═══ RECORD SET ═══

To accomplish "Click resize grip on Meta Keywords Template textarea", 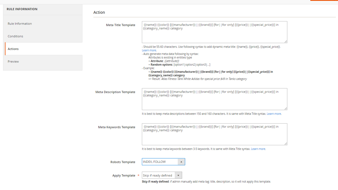I will tap(286, 144).
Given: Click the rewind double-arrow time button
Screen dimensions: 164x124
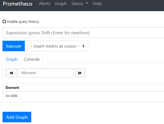Looking at the screenshot, I should pos(11,73).
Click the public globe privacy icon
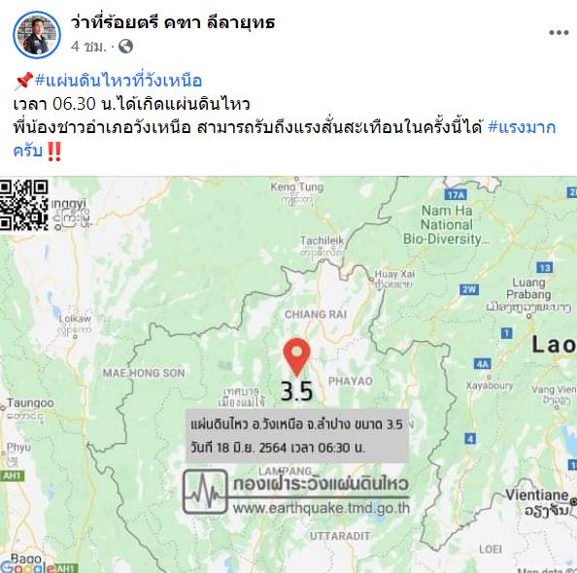The image size is (577, 573). pyautogui.click(x=126, y=47)
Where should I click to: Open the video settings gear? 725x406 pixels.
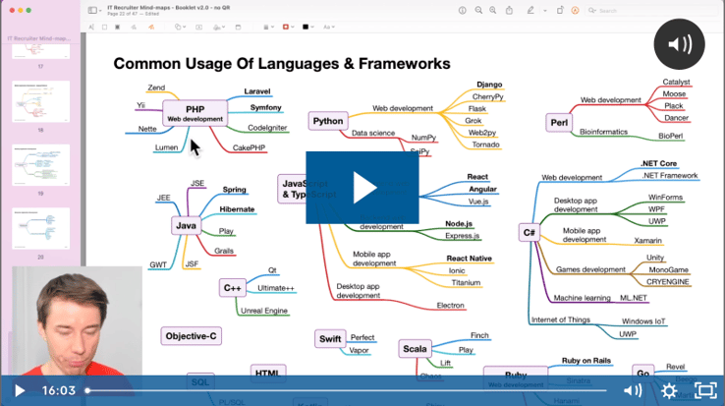coord(669,390)
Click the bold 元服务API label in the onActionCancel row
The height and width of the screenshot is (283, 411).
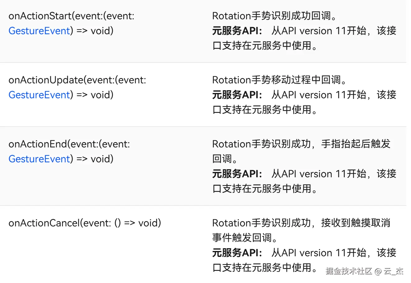coord(237,253)
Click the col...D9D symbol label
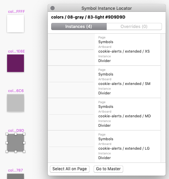The height and width of the screenshot is (179, 169). (x=16, y=130)
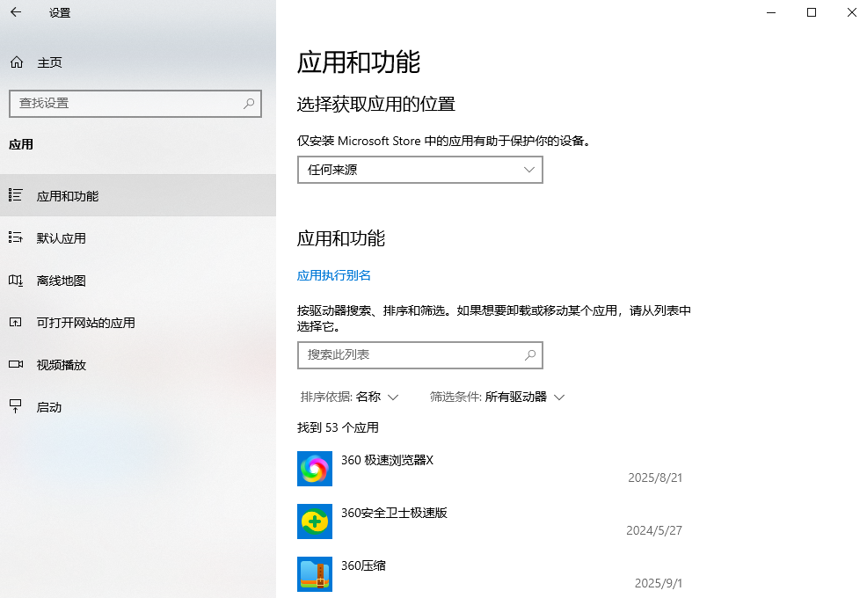Click the 搜索此列表 input field

(409, 355)
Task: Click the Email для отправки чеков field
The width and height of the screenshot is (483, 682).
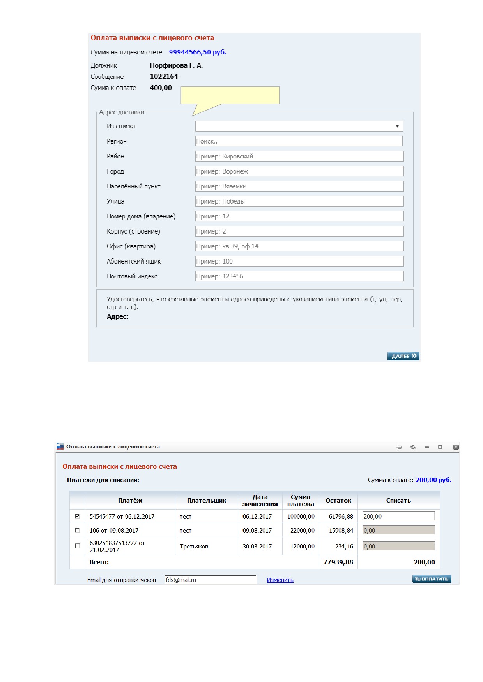Action: pyautogui.click(x=210, y=580)
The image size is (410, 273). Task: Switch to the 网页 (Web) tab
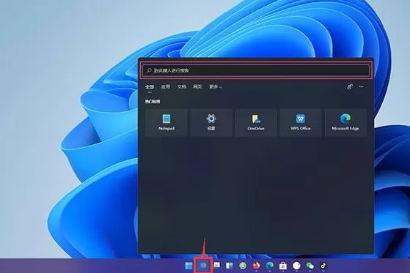tap(197, 86)
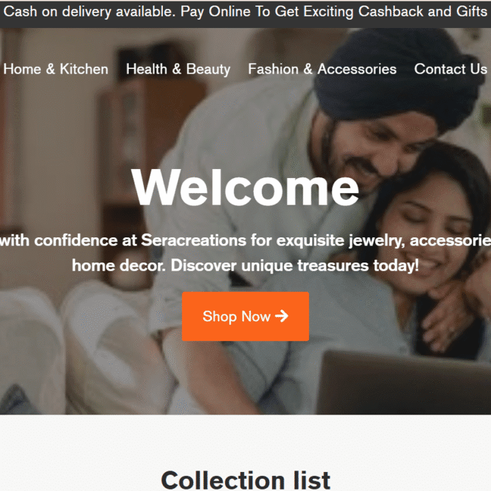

═══

I need the lines from the one holding "The width and" through the last line of the entries set down exactly, with every picture left out.

■ SOLUTION TO THIS EXERCISE ■
The width and height of the screenshot is (483, 682).
Action: pyautogui.click(x=210, y=580)
The image size is (410, 273). Task: Switch to the 网页 (Web) tab
tap(197, 86)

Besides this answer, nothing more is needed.